Istat: "Oltre una persona su 4 a rischio povertà o esclusione"
Il Mezzogiorno resta l'area territoriale più esposta, seppur in diminuzione rispetto al 2016
Pur registrando un miglioramento rispetto all'anno precedente, l'Istat stima che, nel 2017, oltre una persona su quattro in Italia fosse a rischio povertà o esclusione sociale. Mentre nel 2016 la percentuale dei residenti a rischio toccava infatti il 30%, l'anno passato è scesa a 28,9%.
In particolare risulta "pressoché stabile al 20,3% la percentuale di individui a rischio di povertà (era 20,6%) mentre si riducono sensibilmente i soggetti che vivono in famiglie gravemente deprivate (10,1% da 12,1%), come pure coloro che vivono in famiglie a bassa intensità lavorativa (11,8%, da 12,8%)".
Il 10,1% si trova in condizioni di grave deprivazione materiale (in forte diminuzione rispetto al 12,1% dell'anno precedente), mostra cioè almeno quattro dei nove segnali di deprivazione previsti e l'11,8% (12,8% nel 2016) vive in famiglie a bassa intensità di lavoro, ossia in famiglie con componenti tra i 18 e i 59 anni che nel 2016 hanno lavorato meno di un quinto del tempo.
Sud più fragile - Il Mezzogiorno resta l'area territoriale più esposta al rischio di povertà o esclusione sociale (44,4%), seppur in diminuzione rispetto al 2016 (46,9%). Il rischio è minore e in calo nel Nord-est (16,1% da 17,1%) e, in misura meno ampia, nel Nord-ovest (20,7% da 21,0%). Nel Centro la quota è stabile al 25,3%. Le famiglie con cinque o più componenti, pur registrando un miglioramento, si confermano le più vulnerabili al rischio di povertà o esclusione sociale (42,7%; era il 43,7% nel 2016).
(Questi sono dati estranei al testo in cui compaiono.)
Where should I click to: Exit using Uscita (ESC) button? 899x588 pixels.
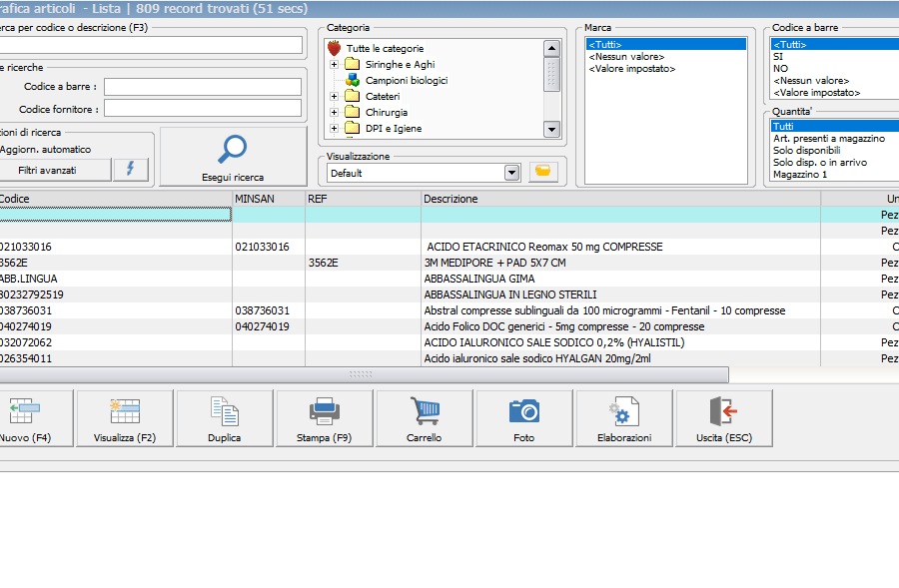coord(723,418)
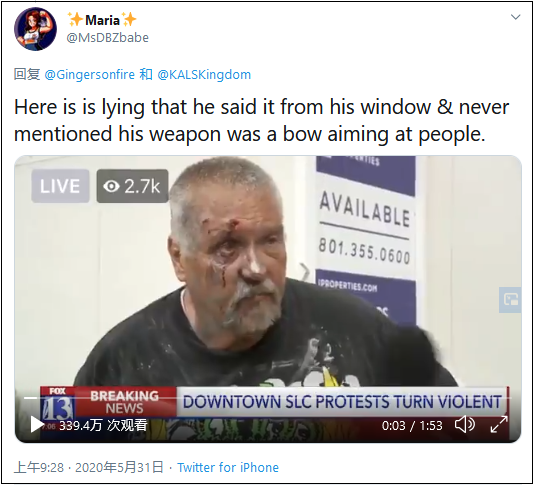Open the Maria display name profile
This screenshot has height=485, width=535.
102,20
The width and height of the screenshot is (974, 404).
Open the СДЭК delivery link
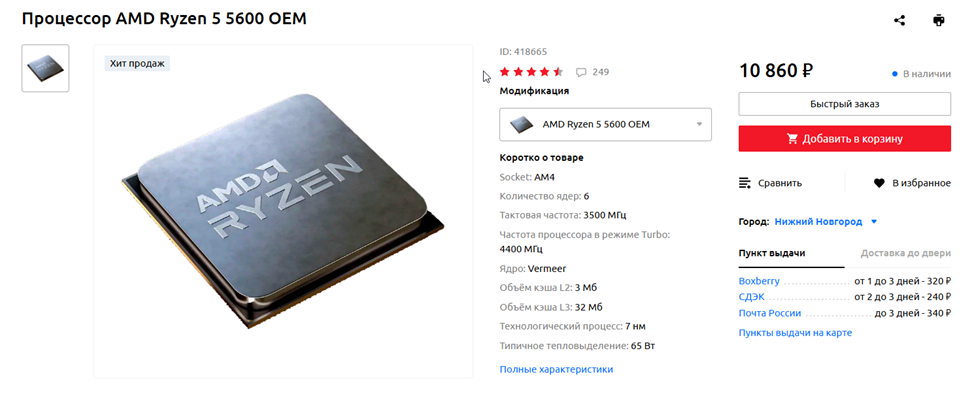(752, 297)
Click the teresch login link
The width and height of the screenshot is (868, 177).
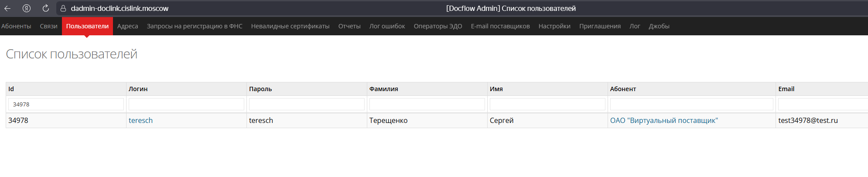[x=140, y=120]
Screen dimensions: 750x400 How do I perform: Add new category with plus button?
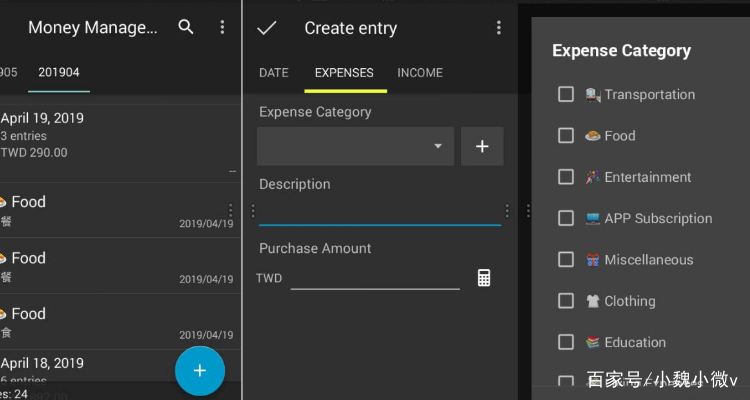click(x=482, y=146)
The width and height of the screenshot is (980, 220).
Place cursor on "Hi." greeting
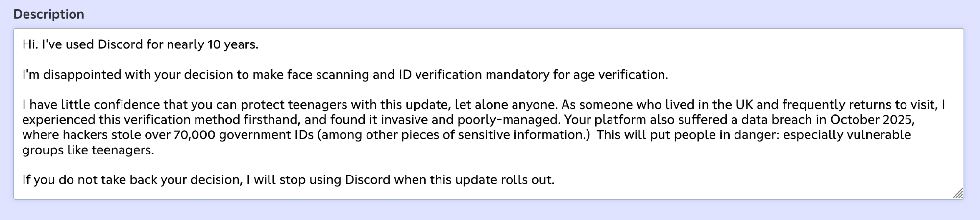30,44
L'indicatore peggiora sensibilmente (+5,4 punti percentuali) per le famiglie in altra tipologia (costituite da due o più nuclei familiari).
Cala la disuguaglianza, +7% i redditi dei più poveri nel 2016 - Miglioramenti, tuttavia, sul fronte di redditi. "La crescita del reddito reale nel 2016 è associata, diversamente da quanto osservato nell'anno precedente, a una riduzione della disuguaglianza", osserva l'Istat. Il reddito equivalente del 20% più povero della popolazione è infatti cresciuto del 7,7% in termini reali rispetto al 2015, mentre il reddito del 20% più ricco è aumentato dell'1,9%. I più benestanti hanno un reddito superiore di 5,9 volte a quello dei più poveri (era 6,3 volte). La perdita complessiva accumulata nella crisi rimane più ampia per chi ha redditi i più bassi (-14,3% dal 2009).
Rischio povertà - Sono considerate a rischio di povertà, le persone che fanno parte di famiglie il cui reddito disponibile equivalente nel 2016 (anno di riferimento dei redditi) è inferiore alla soglia di rischio di povertà pari a 9.925 euro. Le famiglie a bassa intensità di lavoro sono invece quelle con componenti tra i 18 e i 59 anni che nel 2016 hanno lavorato meno di un quinto del tempo.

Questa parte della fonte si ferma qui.